##### SELECTED EXCERPT

Purpose: Advanced hybrid algorithm combining token handling with Levenshtein-style penalties.

How it works:

  • Evaluates character variations and normalizes accents (e.g., highly accurate for "José" vs "Jose").
  • Considers gaps and missing elements conservatively across compound identifiers.
  • Positional weighting prevents over-penalizing missing middle names.

Recommended thresholds:

Use case Threshold Rationale
Compound identifier / Full name 70–80 Allows for missing words/tokens
Short identifier 85–95 Be stricter with short strings

Examples:

String 1 String 2 Score Match? (threshold 75)
José Garcia Jose Garcia 100 Yes
John Robert Doe John Doe 64 No
05-10-1990 10-05-1990 46 No
Christopher Christoper 74 No (borderline typo)

When to use:

  • Full names or compound identifiers where structural layout matters.
  • You have international characters that need to be evaluated gracefully.

When NOT to use:

  • You expect transpositions (e.g. swapped DOBs, or swapped first/last names). LIG3 heavily penalizes misordered data.
  • Short substrings or pure typographical error matching—Jaro-Winkler handles typos better.

Custom (from SaaS customizer)

Purpose: Domain-specific matching logic implemented in a SailPoint SaaS Connectivity Customizer.

When to use:

  • None of the built-in algorithms fit your needs
  • You have proprietary matching logic (e.g., industry-specific identifiers)
  • You need to call external APIs for matching (e.g., third-party identity resolution service)
  • Complex business rules (e.g., "match if first 3 chars + last 2 chars identical")

Implementation:

  • Develop custom algorithm in a Connectivity Customizer
  • Return similarity score 0–100
  • Configure as "Custom" in Fusion attribute match

Examples:

  • Parse and compare structured employee IDs (e.g., "EMP-2024-001234")
  • Call external identity verification service
  • Apply industry-specific matching rules (healthcare NPI, financial institution codes)

##########

# ACTIVITIES
**A.** Retype the passage from the text on string-matching algorithms, starting with "When NOT to" and going on through "SaaS Connectivity Customizer.".
**B.** Translate this sentence from the text on string-matching algorithms into Spanish: "LIG3 heavily penalizes misordered data."

##### THE DATA

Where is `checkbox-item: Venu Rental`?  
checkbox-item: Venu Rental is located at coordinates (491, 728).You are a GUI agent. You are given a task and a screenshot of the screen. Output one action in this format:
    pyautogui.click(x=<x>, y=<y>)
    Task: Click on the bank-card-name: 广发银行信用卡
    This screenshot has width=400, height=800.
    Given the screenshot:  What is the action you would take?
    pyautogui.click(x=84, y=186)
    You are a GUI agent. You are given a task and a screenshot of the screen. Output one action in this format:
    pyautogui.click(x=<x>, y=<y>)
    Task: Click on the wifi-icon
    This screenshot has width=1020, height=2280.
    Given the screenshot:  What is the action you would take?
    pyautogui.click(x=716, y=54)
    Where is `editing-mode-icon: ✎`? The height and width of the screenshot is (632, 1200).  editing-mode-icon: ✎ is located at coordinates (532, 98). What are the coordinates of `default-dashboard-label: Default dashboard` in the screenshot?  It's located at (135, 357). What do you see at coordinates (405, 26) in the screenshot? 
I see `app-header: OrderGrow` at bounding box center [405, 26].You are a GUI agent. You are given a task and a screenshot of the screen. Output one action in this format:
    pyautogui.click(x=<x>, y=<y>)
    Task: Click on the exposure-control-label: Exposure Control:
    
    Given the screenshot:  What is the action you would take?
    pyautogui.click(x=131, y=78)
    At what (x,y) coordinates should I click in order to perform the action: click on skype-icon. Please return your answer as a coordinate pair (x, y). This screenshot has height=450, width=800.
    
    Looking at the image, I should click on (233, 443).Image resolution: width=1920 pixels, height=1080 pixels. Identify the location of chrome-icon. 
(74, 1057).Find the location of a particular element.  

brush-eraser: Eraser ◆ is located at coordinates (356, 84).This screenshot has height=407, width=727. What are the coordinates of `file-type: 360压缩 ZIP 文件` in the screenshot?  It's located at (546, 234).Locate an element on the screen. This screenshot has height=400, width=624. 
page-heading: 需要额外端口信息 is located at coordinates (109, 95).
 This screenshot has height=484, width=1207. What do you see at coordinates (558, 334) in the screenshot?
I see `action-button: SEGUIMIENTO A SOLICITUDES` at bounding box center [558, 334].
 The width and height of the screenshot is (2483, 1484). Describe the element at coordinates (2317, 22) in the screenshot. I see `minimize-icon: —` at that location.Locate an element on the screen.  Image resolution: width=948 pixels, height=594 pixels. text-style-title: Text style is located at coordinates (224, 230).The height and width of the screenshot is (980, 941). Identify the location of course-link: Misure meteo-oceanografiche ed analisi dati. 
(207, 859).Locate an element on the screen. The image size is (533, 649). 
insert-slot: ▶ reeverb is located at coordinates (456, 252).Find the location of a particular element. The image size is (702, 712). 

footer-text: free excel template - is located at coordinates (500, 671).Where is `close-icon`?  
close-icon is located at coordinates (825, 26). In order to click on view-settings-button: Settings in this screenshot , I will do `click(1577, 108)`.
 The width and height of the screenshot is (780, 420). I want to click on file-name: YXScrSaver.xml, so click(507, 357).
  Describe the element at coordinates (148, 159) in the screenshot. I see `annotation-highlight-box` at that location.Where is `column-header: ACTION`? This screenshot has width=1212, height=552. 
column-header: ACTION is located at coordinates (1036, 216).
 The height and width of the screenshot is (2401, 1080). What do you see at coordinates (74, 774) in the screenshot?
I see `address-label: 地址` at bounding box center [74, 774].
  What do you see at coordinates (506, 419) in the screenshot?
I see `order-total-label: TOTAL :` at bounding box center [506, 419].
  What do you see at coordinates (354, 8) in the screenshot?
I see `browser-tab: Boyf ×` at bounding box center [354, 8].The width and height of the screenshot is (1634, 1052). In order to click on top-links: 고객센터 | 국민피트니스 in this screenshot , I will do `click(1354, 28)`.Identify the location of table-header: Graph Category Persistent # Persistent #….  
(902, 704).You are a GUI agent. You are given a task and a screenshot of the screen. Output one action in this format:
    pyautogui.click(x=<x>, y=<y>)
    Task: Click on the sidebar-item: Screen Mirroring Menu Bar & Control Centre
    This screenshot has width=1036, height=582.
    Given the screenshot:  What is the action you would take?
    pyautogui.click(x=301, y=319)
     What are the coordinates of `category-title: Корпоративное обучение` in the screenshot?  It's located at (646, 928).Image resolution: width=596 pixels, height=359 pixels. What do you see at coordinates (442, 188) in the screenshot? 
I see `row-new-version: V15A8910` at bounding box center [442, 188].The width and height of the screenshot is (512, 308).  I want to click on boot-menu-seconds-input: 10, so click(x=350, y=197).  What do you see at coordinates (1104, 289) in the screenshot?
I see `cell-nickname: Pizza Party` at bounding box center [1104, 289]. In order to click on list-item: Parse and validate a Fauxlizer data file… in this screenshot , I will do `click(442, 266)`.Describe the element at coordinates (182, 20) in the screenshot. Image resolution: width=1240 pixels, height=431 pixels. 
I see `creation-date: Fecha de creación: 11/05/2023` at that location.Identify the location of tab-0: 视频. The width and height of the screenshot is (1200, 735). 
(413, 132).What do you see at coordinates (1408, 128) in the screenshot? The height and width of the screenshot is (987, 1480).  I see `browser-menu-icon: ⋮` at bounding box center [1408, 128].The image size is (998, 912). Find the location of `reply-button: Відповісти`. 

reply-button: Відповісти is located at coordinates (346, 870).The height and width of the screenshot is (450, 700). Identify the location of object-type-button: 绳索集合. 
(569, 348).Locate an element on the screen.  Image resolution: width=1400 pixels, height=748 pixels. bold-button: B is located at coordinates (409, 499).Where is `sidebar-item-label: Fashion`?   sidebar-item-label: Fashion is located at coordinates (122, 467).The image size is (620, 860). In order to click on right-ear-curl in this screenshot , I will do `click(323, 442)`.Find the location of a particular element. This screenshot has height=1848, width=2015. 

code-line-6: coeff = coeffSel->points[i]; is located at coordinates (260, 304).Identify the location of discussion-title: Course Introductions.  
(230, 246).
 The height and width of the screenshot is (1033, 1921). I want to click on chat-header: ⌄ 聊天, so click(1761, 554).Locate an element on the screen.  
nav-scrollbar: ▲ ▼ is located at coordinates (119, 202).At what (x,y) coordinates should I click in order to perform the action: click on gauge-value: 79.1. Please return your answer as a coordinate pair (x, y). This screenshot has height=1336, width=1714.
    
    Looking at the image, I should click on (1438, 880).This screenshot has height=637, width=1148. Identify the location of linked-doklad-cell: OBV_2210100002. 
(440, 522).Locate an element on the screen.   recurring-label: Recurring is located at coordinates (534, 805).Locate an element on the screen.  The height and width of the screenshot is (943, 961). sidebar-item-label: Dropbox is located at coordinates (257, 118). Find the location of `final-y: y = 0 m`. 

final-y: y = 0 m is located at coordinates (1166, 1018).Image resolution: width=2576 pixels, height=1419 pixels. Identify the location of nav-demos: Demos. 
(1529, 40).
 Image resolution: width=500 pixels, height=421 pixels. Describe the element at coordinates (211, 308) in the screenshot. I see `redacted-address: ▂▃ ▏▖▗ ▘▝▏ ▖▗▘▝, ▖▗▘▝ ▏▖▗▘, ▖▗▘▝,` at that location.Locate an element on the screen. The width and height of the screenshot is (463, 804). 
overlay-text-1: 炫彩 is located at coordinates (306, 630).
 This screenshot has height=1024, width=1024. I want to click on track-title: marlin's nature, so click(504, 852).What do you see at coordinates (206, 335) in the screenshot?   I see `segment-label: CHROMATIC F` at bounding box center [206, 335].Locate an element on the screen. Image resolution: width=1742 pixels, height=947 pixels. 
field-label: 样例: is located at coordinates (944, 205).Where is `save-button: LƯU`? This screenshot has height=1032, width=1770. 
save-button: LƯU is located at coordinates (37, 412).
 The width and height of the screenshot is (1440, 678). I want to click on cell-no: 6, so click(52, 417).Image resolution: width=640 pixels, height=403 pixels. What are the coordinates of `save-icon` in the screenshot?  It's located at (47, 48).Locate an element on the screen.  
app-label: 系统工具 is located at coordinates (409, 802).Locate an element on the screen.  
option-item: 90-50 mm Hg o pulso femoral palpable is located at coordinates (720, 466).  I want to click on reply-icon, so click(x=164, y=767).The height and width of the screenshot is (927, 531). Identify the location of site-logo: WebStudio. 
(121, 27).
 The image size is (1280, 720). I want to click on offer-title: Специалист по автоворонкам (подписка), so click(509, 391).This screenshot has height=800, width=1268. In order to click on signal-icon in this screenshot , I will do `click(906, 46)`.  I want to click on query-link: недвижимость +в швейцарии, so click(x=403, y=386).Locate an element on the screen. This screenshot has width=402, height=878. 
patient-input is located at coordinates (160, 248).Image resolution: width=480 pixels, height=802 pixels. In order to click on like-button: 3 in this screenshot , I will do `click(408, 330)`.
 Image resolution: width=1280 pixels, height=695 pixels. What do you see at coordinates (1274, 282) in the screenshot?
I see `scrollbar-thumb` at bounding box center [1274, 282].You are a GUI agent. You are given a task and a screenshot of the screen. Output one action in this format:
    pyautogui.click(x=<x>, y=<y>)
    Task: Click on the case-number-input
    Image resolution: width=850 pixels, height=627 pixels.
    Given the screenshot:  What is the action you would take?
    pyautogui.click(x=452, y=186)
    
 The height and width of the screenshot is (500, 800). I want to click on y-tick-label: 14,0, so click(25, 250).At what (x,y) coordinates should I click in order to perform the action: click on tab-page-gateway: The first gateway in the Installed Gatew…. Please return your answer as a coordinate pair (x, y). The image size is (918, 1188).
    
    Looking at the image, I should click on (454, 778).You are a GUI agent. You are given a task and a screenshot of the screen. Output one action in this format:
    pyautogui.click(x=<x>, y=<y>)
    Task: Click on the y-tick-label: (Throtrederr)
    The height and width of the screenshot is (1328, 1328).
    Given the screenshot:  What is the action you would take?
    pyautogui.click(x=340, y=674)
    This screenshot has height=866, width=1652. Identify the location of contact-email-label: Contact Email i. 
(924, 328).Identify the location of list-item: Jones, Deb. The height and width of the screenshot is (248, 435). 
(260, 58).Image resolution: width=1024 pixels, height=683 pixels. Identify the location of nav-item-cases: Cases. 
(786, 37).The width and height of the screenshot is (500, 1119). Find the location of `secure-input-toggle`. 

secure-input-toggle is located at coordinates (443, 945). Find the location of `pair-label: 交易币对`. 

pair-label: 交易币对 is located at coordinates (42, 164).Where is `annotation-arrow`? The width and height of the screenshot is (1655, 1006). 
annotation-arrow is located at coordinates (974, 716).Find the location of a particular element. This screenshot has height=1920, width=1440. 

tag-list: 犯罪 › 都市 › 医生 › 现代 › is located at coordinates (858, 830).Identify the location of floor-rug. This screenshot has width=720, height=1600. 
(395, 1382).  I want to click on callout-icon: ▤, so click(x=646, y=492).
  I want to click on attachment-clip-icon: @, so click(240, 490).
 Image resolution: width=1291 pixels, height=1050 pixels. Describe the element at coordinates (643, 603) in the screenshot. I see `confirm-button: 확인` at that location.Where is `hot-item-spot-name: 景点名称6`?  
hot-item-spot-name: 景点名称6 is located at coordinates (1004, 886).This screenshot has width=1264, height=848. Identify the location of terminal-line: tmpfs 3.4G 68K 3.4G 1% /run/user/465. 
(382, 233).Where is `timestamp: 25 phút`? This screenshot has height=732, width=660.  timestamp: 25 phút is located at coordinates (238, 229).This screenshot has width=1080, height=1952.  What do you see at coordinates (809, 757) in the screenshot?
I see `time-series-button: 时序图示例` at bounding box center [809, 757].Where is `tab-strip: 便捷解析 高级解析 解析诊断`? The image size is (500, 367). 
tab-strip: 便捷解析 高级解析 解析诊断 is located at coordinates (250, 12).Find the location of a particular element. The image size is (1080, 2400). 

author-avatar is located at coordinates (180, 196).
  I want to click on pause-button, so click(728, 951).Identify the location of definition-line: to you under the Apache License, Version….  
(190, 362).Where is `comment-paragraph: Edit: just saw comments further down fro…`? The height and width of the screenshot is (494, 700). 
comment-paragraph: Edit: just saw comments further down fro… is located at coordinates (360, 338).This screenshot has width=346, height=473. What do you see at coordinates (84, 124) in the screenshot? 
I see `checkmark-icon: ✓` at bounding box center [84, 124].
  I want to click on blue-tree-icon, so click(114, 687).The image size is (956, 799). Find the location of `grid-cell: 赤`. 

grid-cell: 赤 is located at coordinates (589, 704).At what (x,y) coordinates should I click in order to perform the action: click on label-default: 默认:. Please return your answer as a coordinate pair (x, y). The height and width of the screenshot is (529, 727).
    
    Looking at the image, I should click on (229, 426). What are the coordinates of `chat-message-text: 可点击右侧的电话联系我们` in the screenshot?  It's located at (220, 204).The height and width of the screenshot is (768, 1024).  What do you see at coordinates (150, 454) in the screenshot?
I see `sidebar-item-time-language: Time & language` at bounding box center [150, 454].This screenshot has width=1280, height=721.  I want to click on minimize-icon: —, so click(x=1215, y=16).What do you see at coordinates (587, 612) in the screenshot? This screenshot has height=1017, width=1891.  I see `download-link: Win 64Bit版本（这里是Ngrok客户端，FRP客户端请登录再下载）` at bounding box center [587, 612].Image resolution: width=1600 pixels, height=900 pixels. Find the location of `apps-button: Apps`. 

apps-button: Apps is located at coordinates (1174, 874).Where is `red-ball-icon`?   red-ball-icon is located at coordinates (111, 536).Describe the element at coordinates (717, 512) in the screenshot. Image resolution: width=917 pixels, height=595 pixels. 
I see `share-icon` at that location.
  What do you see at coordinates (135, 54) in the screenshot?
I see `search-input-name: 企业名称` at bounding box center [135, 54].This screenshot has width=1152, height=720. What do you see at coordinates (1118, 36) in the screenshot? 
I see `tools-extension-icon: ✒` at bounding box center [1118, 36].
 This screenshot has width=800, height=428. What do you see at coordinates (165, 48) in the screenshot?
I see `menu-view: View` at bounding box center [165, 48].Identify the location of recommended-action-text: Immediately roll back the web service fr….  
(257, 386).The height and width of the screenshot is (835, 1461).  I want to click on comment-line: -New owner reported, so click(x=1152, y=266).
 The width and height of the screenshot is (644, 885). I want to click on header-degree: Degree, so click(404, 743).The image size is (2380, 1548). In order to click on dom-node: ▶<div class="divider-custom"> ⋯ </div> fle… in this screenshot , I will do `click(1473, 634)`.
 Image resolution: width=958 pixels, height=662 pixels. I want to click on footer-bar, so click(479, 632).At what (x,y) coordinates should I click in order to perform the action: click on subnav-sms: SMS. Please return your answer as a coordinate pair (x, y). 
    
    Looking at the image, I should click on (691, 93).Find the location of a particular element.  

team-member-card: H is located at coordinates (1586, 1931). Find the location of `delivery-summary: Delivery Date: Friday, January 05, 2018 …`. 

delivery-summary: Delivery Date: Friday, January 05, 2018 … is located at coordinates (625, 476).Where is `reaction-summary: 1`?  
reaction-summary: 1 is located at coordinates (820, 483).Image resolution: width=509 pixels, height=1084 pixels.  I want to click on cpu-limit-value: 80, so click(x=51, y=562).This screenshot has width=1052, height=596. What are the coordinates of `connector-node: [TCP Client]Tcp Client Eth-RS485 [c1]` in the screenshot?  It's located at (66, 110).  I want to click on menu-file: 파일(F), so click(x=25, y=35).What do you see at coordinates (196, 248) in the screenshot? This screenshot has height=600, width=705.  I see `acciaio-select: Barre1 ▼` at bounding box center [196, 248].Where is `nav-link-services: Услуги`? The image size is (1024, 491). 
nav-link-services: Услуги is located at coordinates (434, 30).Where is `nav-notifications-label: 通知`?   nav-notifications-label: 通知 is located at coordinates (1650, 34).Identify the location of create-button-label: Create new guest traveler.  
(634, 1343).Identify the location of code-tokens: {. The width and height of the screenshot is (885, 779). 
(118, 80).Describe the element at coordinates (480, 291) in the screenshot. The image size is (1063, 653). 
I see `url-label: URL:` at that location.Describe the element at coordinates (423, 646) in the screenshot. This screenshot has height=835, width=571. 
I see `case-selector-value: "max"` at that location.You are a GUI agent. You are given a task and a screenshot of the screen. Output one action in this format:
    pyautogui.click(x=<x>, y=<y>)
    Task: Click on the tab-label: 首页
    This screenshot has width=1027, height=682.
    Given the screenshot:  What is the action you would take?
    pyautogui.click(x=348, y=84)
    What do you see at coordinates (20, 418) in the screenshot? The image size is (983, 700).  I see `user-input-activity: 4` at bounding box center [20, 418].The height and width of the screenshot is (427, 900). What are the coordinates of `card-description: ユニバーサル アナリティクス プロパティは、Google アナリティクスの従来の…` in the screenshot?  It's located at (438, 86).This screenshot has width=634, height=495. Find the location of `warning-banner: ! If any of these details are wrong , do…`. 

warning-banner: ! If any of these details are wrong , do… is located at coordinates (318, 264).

##########

# ANSWERS BY TASK
**A.**
When NOT to use:

  • You expect transpositions (e.g. swapped DOBs, or swapped first/last names). LIG3 heavily penalizes misordered data.
  • Short substrings or pure typographical error matching—Jaro-Winkler handles typos better.

Custom (from SaaS customizer)

Purpose: Domain-specific matching logic implemented in a SailPoint SaaS Connectivity Customizer.

**B.** LIG3 penaliza fuertemente los datos mal ordenados.